[Opening Record set section]
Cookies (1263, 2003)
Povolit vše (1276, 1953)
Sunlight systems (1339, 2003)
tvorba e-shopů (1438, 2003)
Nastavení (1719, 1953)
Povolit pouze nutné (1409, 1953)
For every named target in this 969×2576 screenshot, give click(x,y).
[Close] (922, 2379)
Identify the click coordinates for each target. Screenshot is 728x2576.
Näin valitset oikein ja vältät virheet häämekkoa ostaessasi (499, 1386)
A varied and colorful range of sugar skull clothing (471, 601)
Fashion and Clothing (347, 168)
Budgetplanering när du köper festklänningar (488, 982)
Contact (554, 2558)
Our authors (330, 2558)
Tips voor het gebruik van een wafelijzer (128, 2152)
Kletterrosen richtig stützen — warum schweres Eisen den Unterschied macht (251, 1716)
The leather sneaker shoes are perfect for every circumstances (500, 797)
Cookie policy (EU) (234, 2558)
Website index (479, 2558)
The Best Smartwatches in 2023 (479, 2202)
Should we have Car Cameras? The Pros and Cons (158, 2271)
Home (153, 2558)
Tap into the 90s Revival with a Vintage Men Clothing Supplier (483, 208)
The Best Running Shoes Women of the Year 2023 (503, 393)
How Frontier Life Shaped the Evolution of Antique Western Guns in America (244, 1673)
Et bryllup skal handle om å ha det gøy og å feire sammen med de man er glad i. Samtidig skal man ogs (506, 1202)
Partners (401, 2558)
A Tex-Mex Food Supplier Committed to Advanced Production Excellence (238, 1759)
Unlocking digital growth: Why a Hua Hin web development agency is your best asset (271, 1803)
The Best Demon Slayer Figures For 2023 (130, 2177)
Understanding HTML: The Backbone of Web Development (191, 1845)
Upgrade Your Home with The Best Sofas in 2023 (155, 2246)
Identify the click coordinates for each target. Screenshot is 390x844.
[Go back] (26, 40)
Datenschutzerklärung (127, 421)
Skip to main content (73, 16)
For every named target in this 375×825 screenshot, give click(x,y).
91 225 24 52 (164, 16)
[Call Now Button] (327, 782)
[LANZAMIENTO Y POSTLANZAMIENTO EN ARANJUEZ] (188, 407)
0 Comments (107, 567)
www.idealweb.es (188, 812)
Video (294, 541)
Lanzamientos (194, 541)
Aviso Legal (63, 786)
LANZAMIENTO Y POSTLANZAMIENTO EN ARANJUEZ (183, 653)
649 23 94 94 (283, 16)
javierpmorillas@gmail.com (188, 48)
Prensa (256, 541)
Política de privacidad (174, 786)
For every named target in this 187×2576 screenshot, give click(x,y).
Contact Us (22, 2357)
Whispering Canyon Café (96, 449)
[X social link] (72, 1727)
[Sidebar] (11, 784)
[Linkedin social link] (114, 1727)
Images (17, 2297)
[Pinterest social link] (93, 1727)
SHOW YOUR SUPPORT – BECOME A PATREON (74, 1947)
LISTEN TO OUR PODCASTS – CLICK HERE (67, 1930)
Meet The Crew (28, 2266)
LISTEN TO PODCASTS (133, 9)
[Closing Record set section]
Brief
Each entry in the data must be copied exactly.

Response area
Cookies (1263, 2003)
Povolit vše (1276, 1953)
Sunlight systems (1339, 2003)
tvorba e-shopů (1438, 2003)
Nastavení (1719, 1953)
Povolit pouze nutné (1409, 1953)
For every named target in this 969×2576 screenshot, give click(x,y).
[Close] (922, 2379)
Identify the click coordinates for each target. Screenshot is 728x2576.
Näin valitset oikein ja vältät virheet häämekkoa ostaessasi (499, 1386)
A varied and colorful range of sugar skull clothing (471, 601)
Fashion and Clothing (347, 168)
Budgetplanering när du köper festklänningar (488, 982)
Contact (554, 2558)
Our authors (330, 2558)
Tips voor het gebruik van een wafelijzer (128, 2152)
Kletterrosen richtig stützen — warum schweres Eisen den Unterschied macht (251, 1716)
The leather sneaker shoes are perfect for every circumstances (500, 797)
Cookie policy (EU) (234, 2558)
Website index (479, 2558)
The Best Smartwatches in 2023 (479, 2202)
Should we have Car Cameras? The Pros and Cons (158, 2271)
Home (153, 2558)
Tap into the 90s Revival with a Vintage Men Clothing Supplier (483, 208)
The Best Running Shoes Women of the Year 2023 (503, 393)
How Frontier Life Shaped the Evolution of Antique Western Guns in America (244, 1673)
Et bryllup skal handle om å ha det gøy og å feire sammen med de man er glad i. Samtidig skal man ogs (506, 1202)
Partners (401, 2558)
A Tex-Mex Food Supplier Committed to Advanced Production Excellence (238, 1759)
Unlocking digital growth: Why a Hua Hin web development agency is your best asset (271, 1803)
The Best Demon Slayer Figures For 2023 (130, 2177)
Understanding HTML: The Backbone of Web Development (191, 1845)
Upgrade Your Home with The Best Sofas in 2023 (155, 2246)
Identify the click coordinates for each target. Screenshot is 390x844.
[Go back] (26, 40)
Datenschutzerklärung (127, 421)
Skip to main content (73, 16)
For every named target in this 375×825 screenshot, give click(x,y).
91 225 24 52 (164, 16)
[Call Now Button] (327, 782)
[LANZAMIENTO Y POSTLANZAMIENTO EN ARANJUEZ] (188, 407)
0 Comments (107, 567)
www.idealweb.es (188, 812)
Video (294, 541)
Lanzamientos (194, 541)
Aviso Legal (63, 786)
LANZAMIENTO Y POSTLANZAMIENTO EN ARANJUEZ (183, 653)
649 23 94 94 (283, 16)
javierpmorillas@gmail.com (188, 48)
Prensa (256, 541)
Política de privacidad (174, 786)
For every named target in this 187×2576 screenshot, give click(x,y).
Contact Us (22, 2357)
Whispering Canyon Café (96, 449)
[X social link] (72, 1727)
[Sidebar] (11, 784)
[Linkedin social link] (114, 1727)
Images (17, 2297)
[Pinterest social link] (93, 1727)
SHOW YOUR SUPPORT – BECOME A PATREON (74, 1947)
LISTEN TO OUR PODCASTS – CLICK HERE (67, 1930)
Meet The Crew (28, 2266)
LISTEN TO PODCASTS (133, 9)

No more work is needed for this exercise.